T.C.
Yargıtay
16. Ceza Dairesi
Esas No:2015/3344
Karar No:2015/926
K. Tarihi:
İtiraz Eden : Yargıtay Cumhuriyet Başsavcılığı
İtiraz Edilen Daire Kararı :Yargıtay 9. Ceza Dairesi’nin 22.12.2014 tarihli 2014/5464-2014/12447 esas ve karar sayılı kararı
İtirazla İlgili Mahkeme Kararı : İstanbul 9. Ağır Ceza Mahkemesi’nin 19.07.2013 tarihli 2009/213 esas ve 2013/137 karar sayılı kararı
İtiraza Konu Olan Sanıklar :1-H. A., 2- T.Y., 3- H.S.
Suç :Silahlı terör örgütüne üye olma, Silahlı terör örgütüne yardım etme, 6136 sayılı Kanuna aykırılık, Resmi belgede sahtecilik
Suç Tarihi :21.09.2010 ve öncesi
İtiraz yazısı ile dava dosyası incelendi.
GEREĞİ GÖRÜŞÜLÜP DÜŞÜNÜLDÜ:
I. GENEL OLARAK
Ceza Muhakemesi Kanunu 308. maddesi gereğince; Yargıtay Ceza Dairelerinin kararlarına karşı Yargıtay Cumhuriyet Başsavcılığı, ilamın kendisine verildiği tarihten itibaren 30 gün içinde aleyhe, süre koşulu olmaksızın lehe itiraz edebilir. İtirazı, kararı veren daire inceler ve yerinde görürse kararını düzeltir, görmezse dosyayı Yargıtay Ceza Genel Kurulu’na gönderir.
İtirazı incelemekle görevli daire, sanıkların üzerine atılı silahlı terör örgütüne üye olma ve silahlı terör örgütüne yardım suçları ve bağlantılı fiillerin temyiz inceleme tarihi itibari ile 6545 sayılı Kanunun 35 maddesi ile değişik Yargıtay Kanununun 14. maddesi hükmü, 20.07.2014 gün ve 29066 sayılı Resmi Gazetede yayımlanan Yargıtay Büyük Genel Kurulunun 17.07.2014 tarih ve 2014/2 sayılı kararına göre Yargıtay 9. Ceza Dairesidir.
Ancak, 2797 sayılı Yargıtay Kanununa 6572 sayılı Kanunun 27. maddesi ile eklenen geçici 14. madde hükmü doğrultusunda Yargıtay Birinci Başkanlar Kurulunun 19.01.2015 tarihinde Resmi Gazetede yayımlanan 2015/ 8 sayılı kararı ile itiraza konu suçların kanun yolu incelemesi yapmakla Yargıtay 16. Ceza Dairesi görevlendirilmiştir.
Yasal düzenleme ve Yargıtay Birinci Başkanlık Kurulunun kararı doğrultusunda itirazın incelemesinde Dairemizin görevli olduğu kabul edilmiştir.
II. İTİRAZ OLUNAN KARAR
İstanbul 9. Ağır Ceza Mahkemesi’nin 19.07.2013 tarih, 2009/213 E.- 2013/137 K sayılı kararı.
1. Sanık H. A. Hakkında:
a.
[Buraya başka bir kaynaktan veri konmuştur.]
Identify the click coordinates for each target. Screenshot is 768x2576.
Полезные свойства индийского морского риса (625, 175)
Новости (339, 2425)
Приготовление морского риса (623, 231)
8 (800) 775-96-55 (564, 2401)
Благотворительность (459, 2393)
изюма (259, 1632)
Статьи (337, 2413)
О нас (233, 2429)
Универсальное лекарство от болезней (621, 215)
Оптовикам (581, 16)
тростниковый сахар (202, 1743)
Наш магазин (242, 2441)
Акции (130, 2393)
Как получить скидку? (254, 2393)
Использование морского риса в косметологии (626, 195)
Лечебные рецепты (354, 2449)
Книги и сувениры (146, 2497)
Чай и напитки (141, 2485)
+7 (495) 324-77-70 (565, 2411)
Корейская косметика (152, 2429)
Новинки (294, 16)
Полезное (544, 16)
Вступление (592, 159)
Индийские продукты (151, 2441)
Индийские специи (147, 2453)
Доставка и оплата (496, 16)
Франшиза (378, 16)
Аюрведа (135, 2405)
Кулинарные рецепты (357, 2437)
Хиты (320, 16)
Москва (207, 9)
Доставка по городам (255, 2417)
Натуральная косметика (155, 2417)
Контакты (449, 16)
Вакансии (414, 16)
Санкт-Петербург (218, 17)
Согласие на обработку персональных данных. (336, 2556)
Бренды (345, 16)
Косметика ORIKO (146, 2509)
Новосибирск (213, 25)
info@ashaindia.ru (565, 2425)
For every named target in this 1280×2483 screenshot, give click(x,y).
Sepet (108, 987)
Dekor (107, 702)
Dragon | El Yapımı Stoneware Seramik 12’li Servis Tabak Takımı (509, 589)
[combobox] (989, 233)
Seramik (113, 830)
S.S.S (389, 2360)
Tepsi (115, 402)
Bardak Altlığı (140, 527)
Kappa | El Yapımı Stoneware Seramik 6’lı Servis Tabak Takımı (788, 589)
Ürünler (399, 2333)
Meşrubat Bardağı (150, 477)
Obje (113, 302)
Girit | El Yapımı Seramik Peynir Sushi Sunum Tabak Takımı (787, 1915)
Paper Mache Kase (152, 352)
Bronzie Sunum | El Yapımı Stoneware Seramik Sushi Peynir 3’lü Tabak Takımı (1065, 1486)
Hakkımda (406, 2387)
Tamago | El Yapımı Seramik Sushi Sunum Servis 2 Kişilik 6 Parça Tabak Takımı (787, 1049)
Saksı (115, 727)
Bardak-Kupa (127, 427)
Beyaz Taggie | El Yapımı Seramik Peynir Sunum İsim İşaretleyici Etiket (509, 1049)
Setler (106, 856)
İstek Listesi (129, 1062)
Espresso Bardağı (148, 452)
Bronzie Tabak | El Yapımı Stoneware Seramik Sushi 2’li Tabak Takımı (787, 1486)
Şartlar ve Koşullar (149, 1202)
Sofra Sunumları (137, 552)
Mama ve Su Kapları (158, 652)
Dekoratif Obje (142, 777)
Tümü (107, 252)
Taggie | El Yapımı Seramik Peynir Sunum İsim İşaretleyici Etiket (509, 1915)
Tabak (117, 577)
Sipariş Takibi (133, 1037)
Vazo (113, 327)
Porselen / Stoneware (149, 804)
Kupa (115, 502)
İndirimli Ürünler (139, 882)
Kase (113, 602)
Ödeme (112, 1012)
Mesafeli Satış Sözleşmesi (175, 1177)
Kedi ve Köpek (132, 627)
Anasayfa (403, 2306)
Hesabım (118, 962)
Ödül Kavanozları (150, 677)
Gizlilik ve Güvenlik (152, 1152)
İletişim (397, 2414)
Örgüte Yardım Suçu Yönünden
Yerel mahkeme, “Devrimci Karargah terör örgütü amaç ve stratejisi kapsamında faaliyetlerde bulunan Nejdet Kılıç ile sanık H. A.’nın tanıştığı, sanığın kendince emniyet ve yargı içerisinde yer alan cemaat mensuplarını, kitabı bölümünde de açıkladığımız üzere ortaya çıkarmaya çalıştığı, bu bağlamda C.Başsavcılıklarınca yapılan soruşturmalar, mahkemelerde yapılan kovuşturmalar dahil, açıklamalarda bulunup yorumlar yaptığı, yine aynı kapsamda sanığın devrimci terör örgütü faaliyeti çerçevesinde bir kısım sanıklarla örgütsel irtibatının bulunduğu, Devrimci Karargah terör örgütünün amaç ve hedefleri doğrultusunda birleştirme amaçlı olarak toplantılar tertip ettiği ve örgüte eleman kazandırma faaliyetlerinde bulunduğu tespit edilen şüpheli sıfatıyla teknik ve fiziki takip yapılan Nejdet Kılıç ile irtibat halinde olduğu, Nejdet’in mahkemece dinlenme kararı olan ve devam eden soruşturma çerçevesinde teknik ve fiziki takipte olan dinlenen telefonlarını kitabında açıkca yazdığı, dinlenen telefonları deşifre ettiği, sürekli olarak sanık Nejdet Kılıç ile konuşarak bu soruşturmayı akim bırakmak için kendisine yol ve yöntem gösterdiği, Nejdet Kılıç’ın Eskişehir Emniyet Müdürlüğüne giderek kendisini ziyaret ettiği, sanığın mahkememizdeki davaya konu 2009/1868 soruşturma nolu dosyadaki dinlenen telefonları deşifre etmesi üzerine sanık Nejdet Kılıç’ın SDP içerisinde örgüt adına faaliyet gösteren kişileri arayarak bilgi verip telefonlarını kapatmasını istediği, onlarında gerekli tedbirleri aldığı, bu nedenle Devrimci Karargah örgütünün temel stratejileri içerisinde yer alan gizlilik (yukarıda belirttiğimiz üzere örgütün yaptığı bombalı eylemlere gizliliğe aşırı riayet etmesi nedeniyle bu örgütün yaptığına dair uzun süre bilgi elde edilemediği,) nedeniyle SDP içerisindeki diğer bağlantılarına izleyecekleri yol ve yöntemlere, yapacakları ve daha sonra yaptıkları eylemlere ulaşılamadığı, bu konuda bilgi sahibi olunamadığı, soruşturmanın ve kovuşturmanın bu anlamda akim kaldığı ve soruşturma ve kovuşturmanın derinleştirilemediği, örgütün diğer balantılarının ortaya çıkarılamadığı kanısına varılmış olup, açıkladığımız bu sebeplerle, sanık H. A. İl Emniyet Müdürü olmasına rağmen ve Emniyet Müdürlüğünün çeşitli birimlerinde istihbarat dahil görev yapmasına rağmen Devrimci Karargah örgütü mensubuna yardım ettiği vicdani kanısına varıldığı” belirtmiştir.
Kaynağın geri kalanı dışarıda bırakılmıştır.